Una habitación tiene todos los problemas de la primera obra: demasiados temas y unos personajes que a ratos parecen bustos parlantes, lastrados por su condición de portavoces ideológicos, aunque aquí palpitan ya las semillas del Kushner de Angels in America y Homebody Kabul. Los excesos didácticos coexisten con felices fulguraciones irracionales, como la escena (casi un homenaje a El Maestro y Margarita) en la que, invocados por el transilvano Husz, comparecen el diablo y su perro, y el diablo es un atildado caballero llamado Gotfried Swetts, fascinado por las "enormes posibilidades" de Berlín. O las apariciones de la Vieja, una posible Agnes futura, y sus monólogos alucinados, y esa almohada negra que provoca terribles pesadillas, y la foto que encuentra Zilla/Raquel, rastreadora de huellas y esperanzas, donde una mujer anónima perdida en la multitud pronazi es la única que no levanta el brazo.

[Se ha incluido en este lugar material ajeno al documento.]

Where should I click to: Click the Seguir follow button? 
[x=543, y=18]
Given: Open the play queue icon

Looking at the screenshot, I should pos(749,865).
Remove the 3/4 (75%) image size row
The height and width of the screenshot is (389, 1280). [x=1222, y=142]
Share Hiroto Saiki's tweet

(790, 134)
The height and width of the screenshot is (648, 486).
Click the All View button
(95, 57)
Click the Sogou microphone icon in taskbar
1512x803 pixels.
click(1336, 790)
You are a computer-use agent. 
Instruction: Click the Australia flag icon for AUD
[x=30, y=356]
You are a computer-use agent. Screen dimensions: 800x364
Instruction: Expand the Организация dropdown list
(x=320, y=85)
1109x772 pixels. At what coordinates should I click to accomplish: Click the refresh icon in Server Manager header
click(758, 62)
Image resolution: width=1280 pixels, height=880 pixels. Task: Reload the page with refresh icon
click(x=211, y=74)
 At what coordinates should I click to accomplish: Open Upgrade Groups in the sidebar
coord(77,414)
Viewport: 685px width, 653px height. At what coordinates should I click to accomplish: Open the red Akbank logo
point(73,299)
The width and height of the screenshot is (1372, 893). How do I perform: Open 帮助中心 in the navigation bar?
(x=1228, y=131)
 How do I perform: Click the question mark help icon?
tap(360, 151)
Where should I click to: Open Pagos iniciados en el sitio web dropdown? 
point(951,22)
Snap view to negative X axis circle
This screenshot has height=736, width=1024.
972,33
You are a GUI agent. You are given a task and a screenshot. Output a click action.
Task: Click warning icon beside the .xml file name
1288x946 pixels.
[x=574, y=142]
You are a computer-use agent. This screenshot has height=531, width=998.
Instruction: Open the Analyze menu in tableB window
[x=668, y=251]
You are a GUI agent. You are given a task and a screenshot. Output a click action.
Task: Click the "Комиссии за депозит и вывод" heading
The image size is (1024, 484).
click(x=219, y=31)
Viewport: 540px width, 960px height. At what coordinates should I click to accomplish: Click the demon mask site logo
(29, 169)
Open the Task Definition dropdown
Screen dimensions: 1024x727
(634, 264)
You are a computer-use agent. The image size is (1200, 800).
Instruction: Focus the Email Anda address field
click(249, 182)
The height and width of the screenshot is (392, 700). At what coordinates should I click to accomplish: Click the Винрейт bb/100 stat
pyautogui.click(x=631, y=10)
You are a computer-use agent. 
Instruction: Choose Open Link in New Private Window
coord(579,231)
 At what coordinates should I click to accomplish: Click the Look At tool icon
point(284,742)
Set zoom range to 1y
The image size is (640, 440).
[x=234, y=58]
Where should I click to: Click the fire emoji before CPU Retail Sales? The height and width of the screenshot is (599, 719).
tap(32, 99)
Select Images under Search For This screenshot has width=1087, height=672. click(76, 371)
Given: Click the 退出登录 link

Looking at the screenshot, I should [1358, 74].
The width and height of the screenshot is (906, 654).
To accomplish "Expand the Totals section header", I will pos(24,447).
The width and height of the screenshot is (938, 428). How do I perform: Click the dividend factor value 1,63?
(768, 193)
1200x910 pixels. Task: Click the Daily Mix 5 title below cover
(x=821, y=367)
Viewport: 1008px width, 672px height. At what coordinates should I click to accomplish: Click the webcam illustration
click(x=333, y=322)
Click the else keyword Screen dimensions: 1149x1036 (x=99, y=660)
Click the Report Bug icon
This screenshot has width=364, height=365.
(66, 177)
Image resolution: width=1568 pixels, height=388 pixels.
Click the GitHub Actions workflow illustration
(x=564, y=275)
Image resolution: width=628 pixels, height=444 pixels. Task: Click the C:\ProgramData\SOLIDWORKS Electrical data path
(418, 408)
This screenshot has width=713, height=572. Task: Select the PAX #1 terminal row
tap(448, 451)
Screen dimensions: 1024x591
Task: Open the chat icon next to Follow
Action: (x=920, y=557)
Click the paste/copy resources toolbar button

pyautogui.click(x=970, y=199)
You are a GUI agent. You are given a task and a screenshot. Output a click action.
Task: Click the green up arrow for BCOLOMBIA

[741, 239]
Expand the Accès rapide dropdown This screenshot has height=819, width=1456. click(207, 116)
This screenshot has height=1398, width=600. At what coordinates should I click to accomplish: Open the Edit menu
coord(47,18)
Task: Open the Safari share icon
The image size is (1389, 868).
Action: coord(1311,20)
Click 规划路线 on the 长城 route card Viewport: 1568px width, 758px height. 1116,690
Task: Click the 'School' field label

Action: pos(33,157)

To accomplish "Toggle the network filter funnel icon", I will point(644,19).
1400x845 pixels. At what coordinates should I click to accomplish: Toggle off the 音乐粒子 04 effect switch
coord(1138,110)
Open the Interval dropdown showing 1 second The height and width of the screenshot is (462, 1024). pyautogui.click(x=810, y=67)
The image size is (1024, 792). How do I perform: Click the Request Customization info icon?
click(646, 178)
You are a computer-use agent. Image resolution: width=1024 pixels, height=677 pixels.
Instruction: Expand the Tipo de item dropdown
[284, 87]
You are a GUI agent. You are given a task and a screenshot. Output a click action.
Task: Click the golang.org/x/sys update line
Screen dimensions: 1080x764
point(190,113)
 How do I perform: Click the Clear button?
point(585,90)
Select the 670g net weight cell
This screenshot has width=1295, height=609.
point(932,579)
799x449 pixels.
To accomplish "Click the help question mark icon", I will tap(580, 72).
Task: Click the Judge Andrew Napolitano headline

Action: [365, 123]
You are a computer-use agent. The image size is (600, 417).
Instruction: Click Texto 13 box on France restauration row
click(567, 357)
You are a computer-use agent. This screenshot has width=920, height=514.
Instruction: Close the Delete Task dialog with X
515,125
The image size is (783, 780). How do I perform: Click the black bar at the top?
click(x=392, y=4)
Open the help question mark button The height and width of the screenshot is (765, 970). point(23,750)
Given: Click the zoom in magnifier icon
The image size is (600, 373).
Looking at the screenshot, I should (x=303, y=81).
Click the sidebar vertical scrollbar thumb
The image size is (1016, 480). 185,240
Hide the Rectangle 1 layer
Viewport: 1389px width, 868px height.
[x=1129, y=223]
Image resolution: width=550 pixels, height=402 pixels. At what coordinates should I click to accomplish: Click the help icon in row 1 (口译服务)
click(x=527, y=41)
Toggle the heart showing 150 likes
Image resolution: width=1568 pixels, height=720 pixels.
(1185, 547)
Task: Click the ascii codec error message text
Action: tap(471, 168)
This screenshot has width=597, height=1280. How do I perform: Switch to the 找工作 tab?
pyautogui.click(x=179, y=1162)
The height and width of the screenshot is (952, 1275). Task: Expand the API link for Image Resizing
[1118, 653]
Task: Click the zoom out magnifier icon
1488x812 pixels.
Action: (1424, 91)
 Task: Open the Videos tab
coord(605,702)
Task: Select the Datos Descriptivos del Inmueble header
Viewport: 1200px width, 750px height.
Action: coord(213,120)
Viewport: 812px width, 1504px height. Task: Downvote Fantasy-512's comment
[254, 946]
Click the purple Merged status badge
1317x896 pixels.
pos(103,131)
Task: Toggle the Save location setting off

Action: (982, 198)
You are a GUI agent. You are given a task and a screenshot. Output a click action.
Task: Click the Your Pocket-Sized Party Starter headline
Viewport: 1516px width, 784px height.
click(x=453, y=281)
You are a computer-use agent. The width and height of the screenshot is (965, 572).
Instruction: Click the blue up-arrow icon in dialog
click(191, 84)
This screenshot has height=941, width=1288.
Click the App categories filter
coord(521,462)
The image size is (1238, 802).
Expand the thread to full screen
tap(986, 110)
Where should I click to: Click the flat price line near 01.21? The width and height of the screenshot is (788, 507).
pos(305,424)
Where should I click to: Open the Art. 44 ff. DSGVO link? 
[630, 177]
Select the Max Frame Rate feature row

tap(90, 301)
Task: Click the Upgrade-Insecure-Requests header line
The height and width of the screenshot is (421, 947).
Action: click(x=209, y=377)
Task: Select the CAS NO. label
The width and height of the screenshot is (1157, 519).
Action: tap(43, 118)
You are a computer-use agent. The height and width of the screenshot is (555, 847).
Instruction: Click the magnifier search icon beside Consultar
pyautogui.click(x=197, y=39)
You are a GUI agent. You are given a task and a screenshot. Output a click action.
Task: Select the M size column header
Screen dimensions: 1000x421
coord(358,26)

La interpretación es tan desigual como el texto: parece haber entre ambos una extraña simetría. El reparto, dirigido por el escocés Gerry Mulgrew, se mueve entre el cliché y la verdad súbita. Los mejores son Kiti Manver, que juega, muy arriesgadamente, a reconvertir la esencia de cabaret berlinés en españolísimo Club de la Comedia para luego transformarse en un Diablo sutilísimo y temible, y Sonsoles Benedicto, declamatoria como Annabella Gotchling pero con poderío lírico en su espectral composición de la Vieja, mientras que Paula Soldevila oscila entre una pureza que hace evocar la impronta de su madre, la inmensa Lali, y un desconcierto un tanto chiripitifláutico. Con todos sus desajustes, lo más interesante del montaje es la propuesta en sí misma: el combativo empecinamiento en la elección de esta obra, larga, difícil, irregular y extrema, pero atravesada por relámpagos de rabia y oscuras fosforescencias, en vez de optar, como la mayoría, por un texto más convencional, más agradecido, más "llevadero". Fantasía de crítico: la posibilidad de arrancar con el segundo acto, cuando los personajes adquieren espesor y definición al reaccionar ante el vértigo histórico. Y luego "dar" el primero, el de las ilusiones, las teorías, los antecedentes, para acabar con la fiesta de Nochevieja inicial, con los personajes jóvenes, creyendo en un futuro inmaculado y promisorio: la estrategia de Max Aub en La calle de Valverde, ambientada en el Madrid "alegre y confiado" de los veinte, cuando la guerra no era ni siquiera la sombra de un mal sueño.